Local Fire and Rescue teams compete for place at National RTC & Trauma Challenge
Three teams also took part in the Trauma Challenge at the same event
The aim of the challenge is to improve the extrication skills of all crews taking part and to develop good practice that can be applied to real emergency situations.
Teams from Whitchurch, Ross-on-Wye, Ewyas Harold, Hereford, Redditch and Droitwich/Evesham competed in the RTC challenge, which was held at Malvern Fire Station on Saturday 31 March. Those participating were provided with hydraulic cutting equipment, vehicle stabilisation and glass management tools, casualty protection equipment and trauma packs, and had 20 minutes to safely rescue a casualty trapped in a vehicle involved in a road traffic collision.
They were judged on their incident command and control skills, their physical rescue techniques and their pre-hospital/medical care, and to ensure impartiality, the challenge was assessed by UKRO (United Kingdom Rescue Organisation) National Assessors.
The team from Redditch was chosen as the overall winners, with Ross–on-Wye coming runners up. Awards were presented to both the winners and the runners up to mark their success, and also to the assessors, to thank them for their involvement in the local challenge.
The winning team, made up of:
Becky Valender –Team Leader
Ade Taylor – Tool Operator
Cliff Page – Tool Operator
Chris Verney –Trauma Carer
Arran Lewis – Trauma/Tool Support
Three teams also took part in the Trauma Challenge at the same event, two from Evesham and one from Worcester, with the winning team from Evesham consisting of Ryan Payne and James Wood.
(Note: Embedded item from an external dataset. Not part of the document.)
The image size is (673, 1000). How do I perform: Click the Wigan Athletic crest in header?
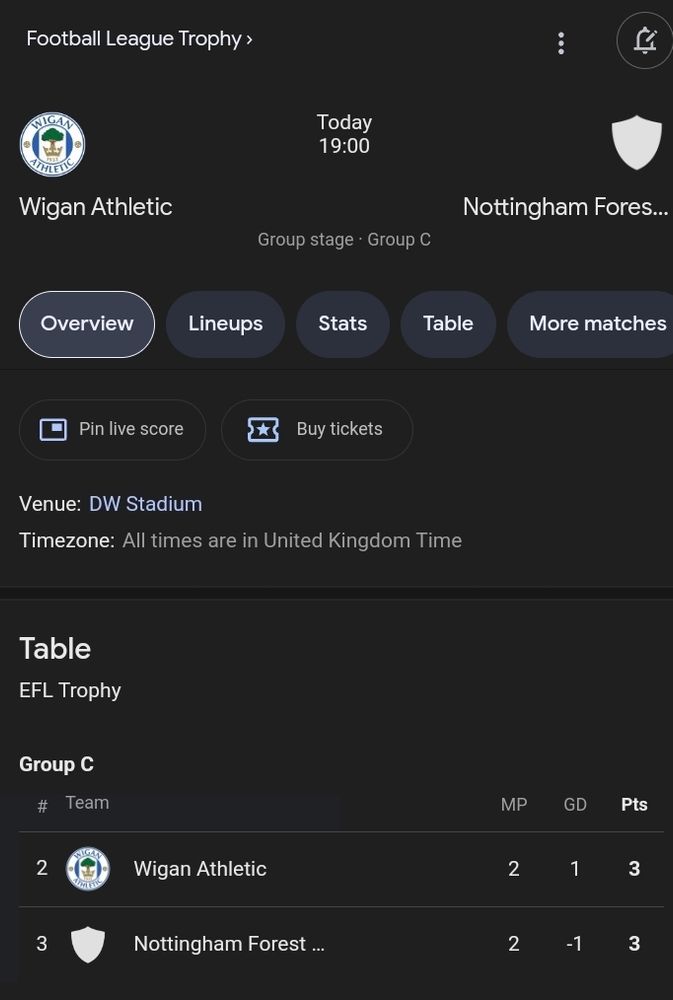coord(52,145)
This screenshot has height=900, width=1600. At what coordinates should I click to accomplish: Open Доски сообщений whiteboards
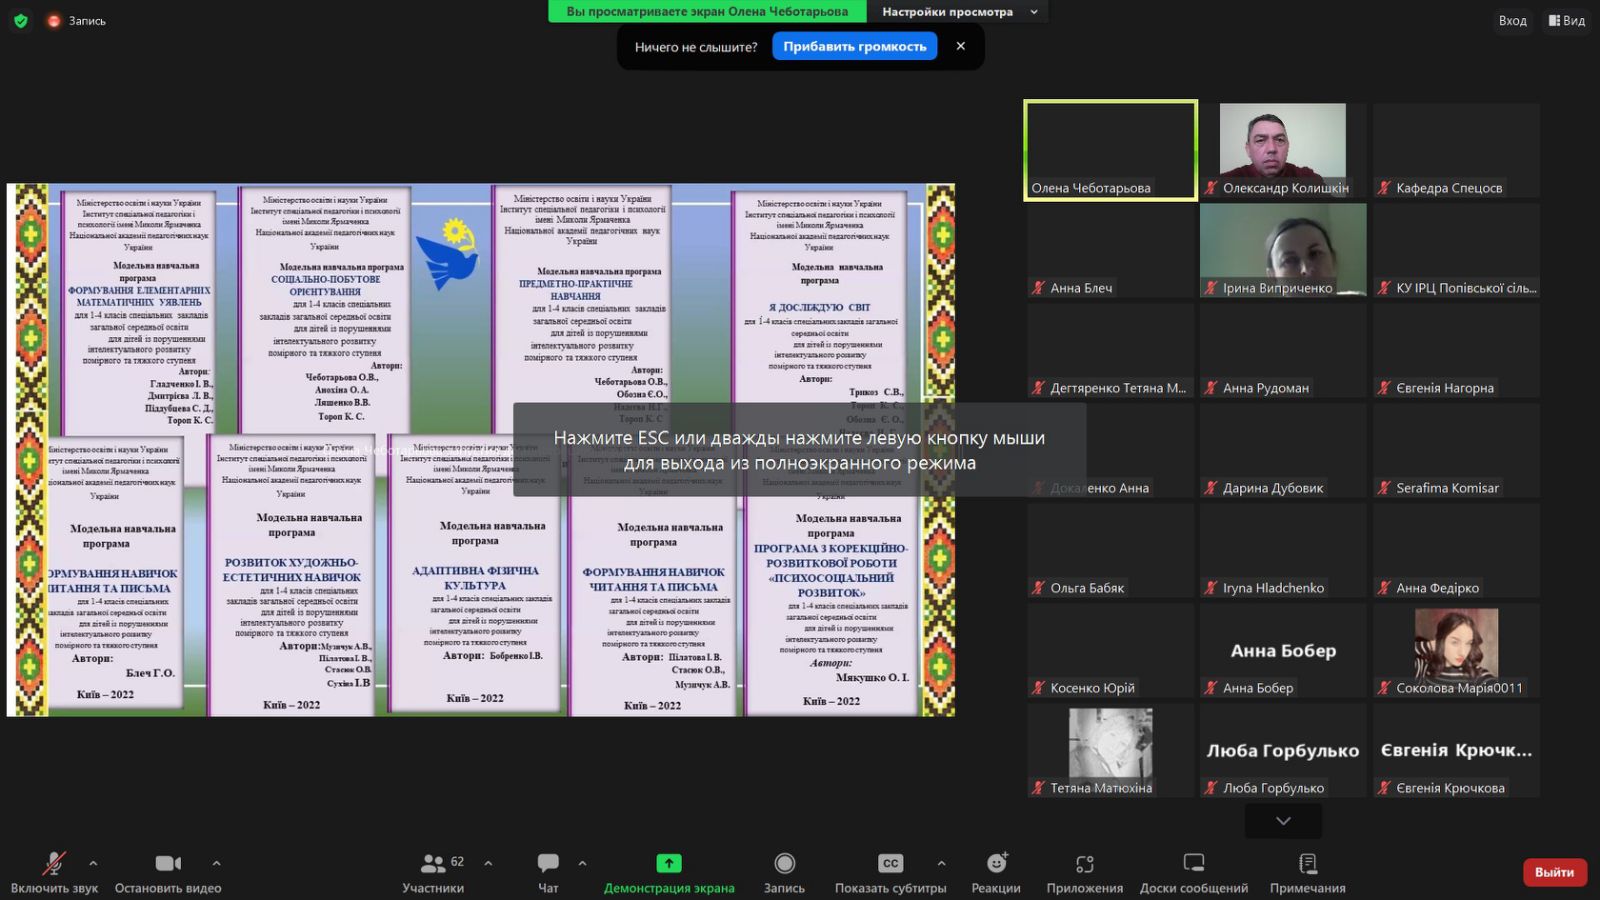(x=1193, y=864)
The winners of both the RTC and Trauma will now go on to represent HWFRS at the national competition in Lincoln in August.
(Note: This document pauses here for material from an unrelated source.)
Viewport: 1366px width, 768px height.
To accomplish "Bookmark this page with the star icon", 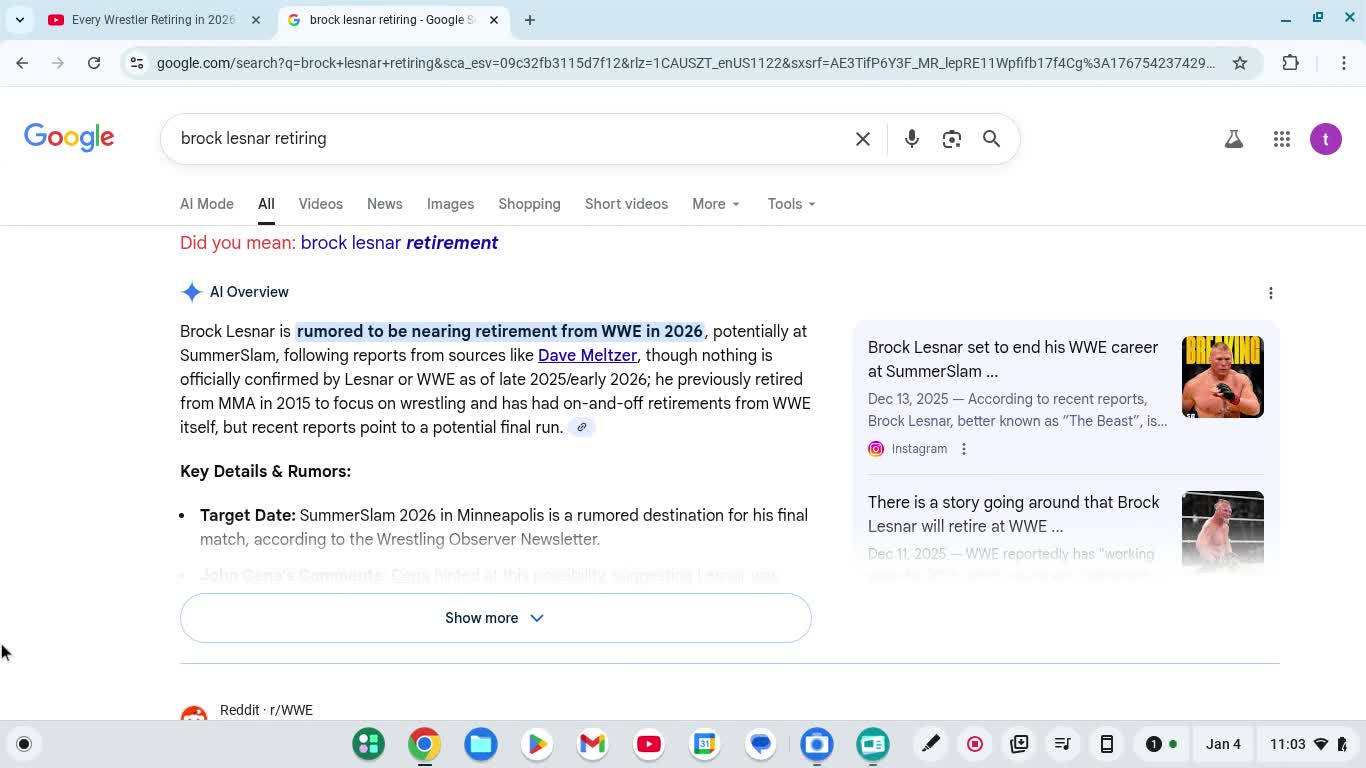I will tap(1239, 63).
Watch Commander Steve Andrews, training instructor with HWFRS, said: "The teams have trained for this event in their own time and we would like to pass on our appreciation to all those taking part for their hard work and commitment. The team from Redditch and Evesham are worthy winners and we wish them well as they go forward to the next stage of the competition."
He added: "Fire services across the country get called to high numbers of road traffic collisions, many of them serious in nature, often with casualties physically or medically trapped in their vehicles. It's important that we continue to hone our skills in this area of our work and this challenge certainly helps us to test our procedures and share our learning with colleagues within our own service area, and with other Fire and Rescue crews nationally."
Station Commander Phil Griffiths, whose crew won the challenge, said he was delighted that his team of firefighters won the competition.
"I shall be supporting them all the way through to the national finals later in the year," he said. "I am really pleased that all of their hard work paid off."